2- insurance company, more so when the owner or insurer of the other Hywa vehicle was not made the party to the claim application. Hence, amount of compensation awarded to the claimants be enhanced to Rs. 13,30,000/- with interest thereon as awarded by the learned Tribunal, as the said amount has been assessed as the total quantum of compensation by the tribunal itself and there is no appeal filed in respect of such finding by the opposite party before the tribunal.
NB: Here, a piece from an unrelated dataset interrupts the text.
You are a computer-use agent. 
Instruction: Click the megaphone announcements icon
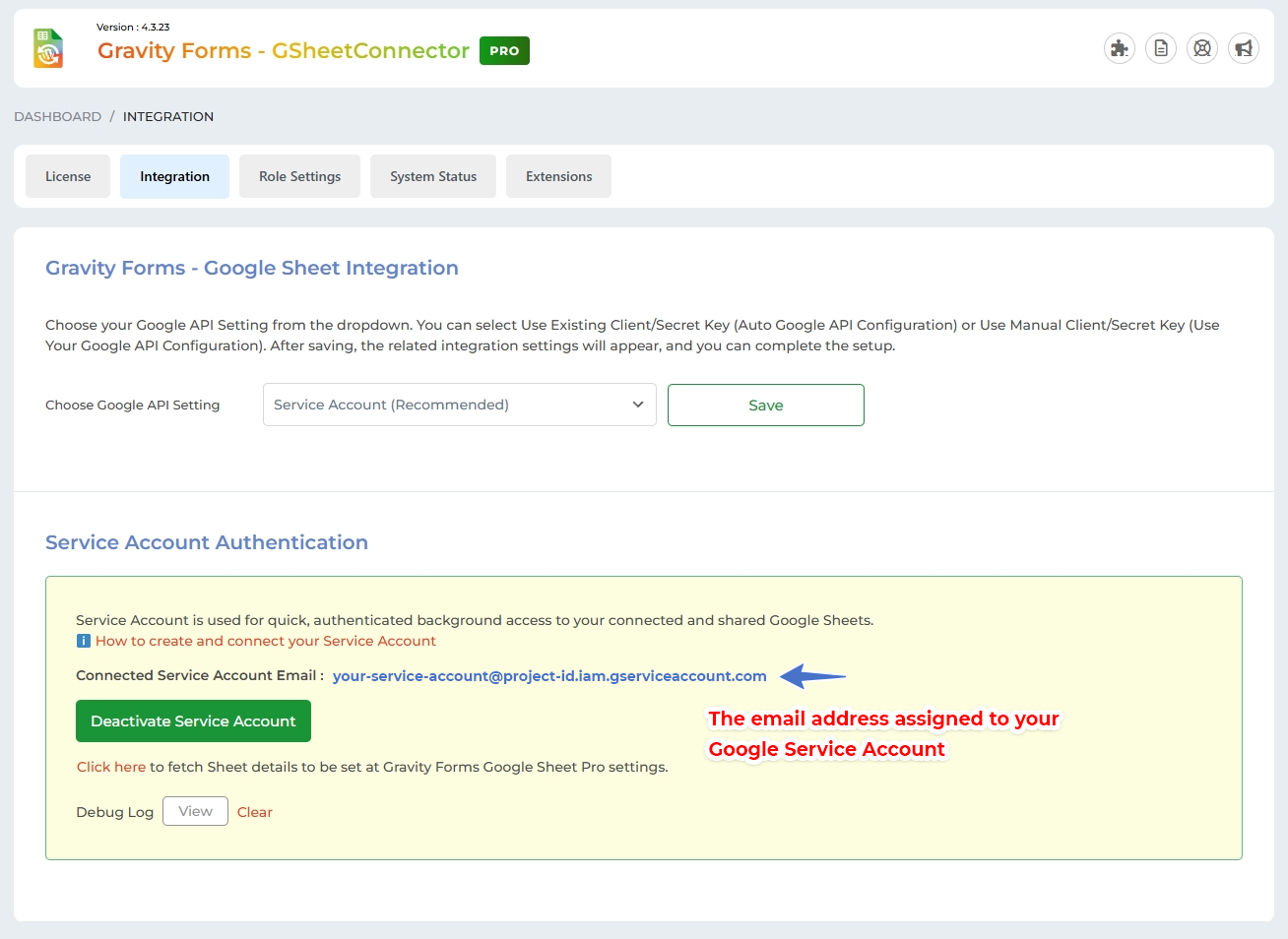tap(1244, 48)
The sole point of determination is answered accordingly. 17. In view of the discussions made above, the impugned judgment and award passed by the learned Tribunal is modified by enhancing the amount of compensation to be paid by the opposite party no. 2-insurance company to Rs. 13,30,000/- less the amount already paid by the insurance company. 18. The opposite party no. 2-insurance company if so desire may sue the owner/insurer of the Hywa vehicle involved in the said accident in an independent proceeding after passing of the decree and order. 19. In the result, this appeal is allowed but under the circumstances without any costs. 20. Let a copy of this Judgment along with the Lower Court Records be sent back to the learned court below forthwith.